■ **WHAT IS NEEDED**: The line with "How do I perform: Click" marks the first line to copy, and the line with "Task: Open the Notes tab" marks the last. Transcribe that stretch of the data below exactly, without pictures.

■ **INPUT RECORDS**:
BEGIN
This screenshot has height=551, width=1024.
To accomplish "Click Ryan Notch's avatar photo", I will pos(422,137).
END
BEGIN
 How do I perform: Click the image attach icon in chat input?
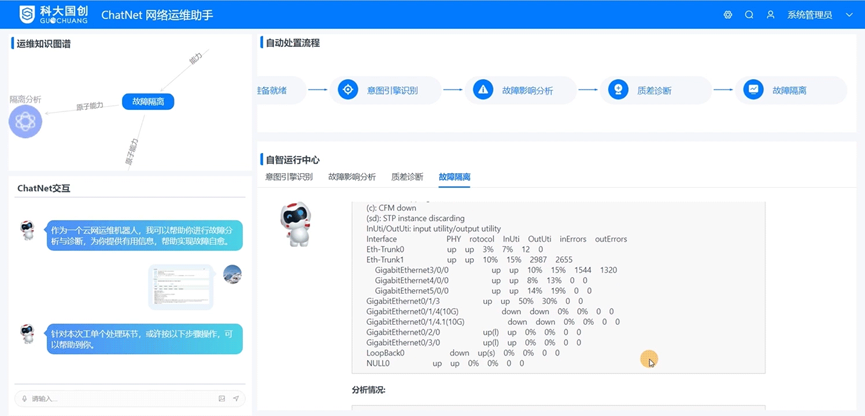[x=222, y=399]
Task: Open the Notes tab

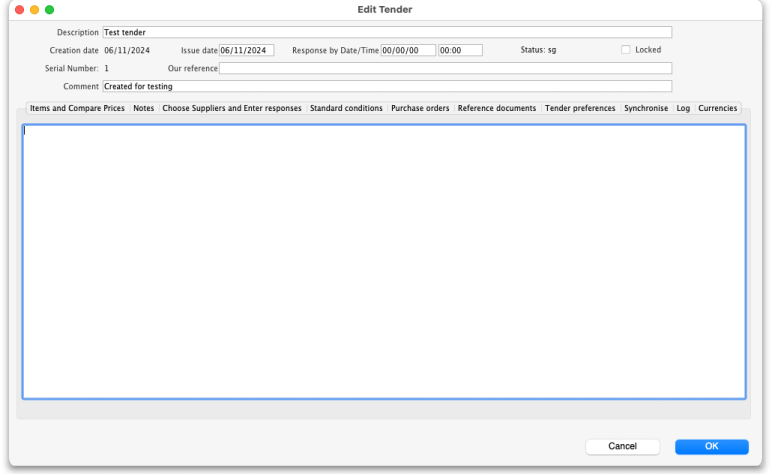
END
BEGIN
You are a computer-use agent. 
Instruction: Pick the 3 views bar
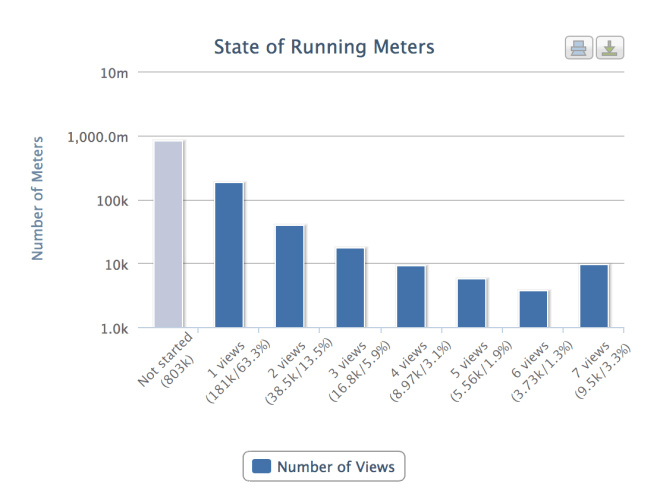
END
■ **TASK RESPONSE**:
 How do I perform: Click the image attach icon in chat input?
[x=222, y=399]
Task: Open the Notes tab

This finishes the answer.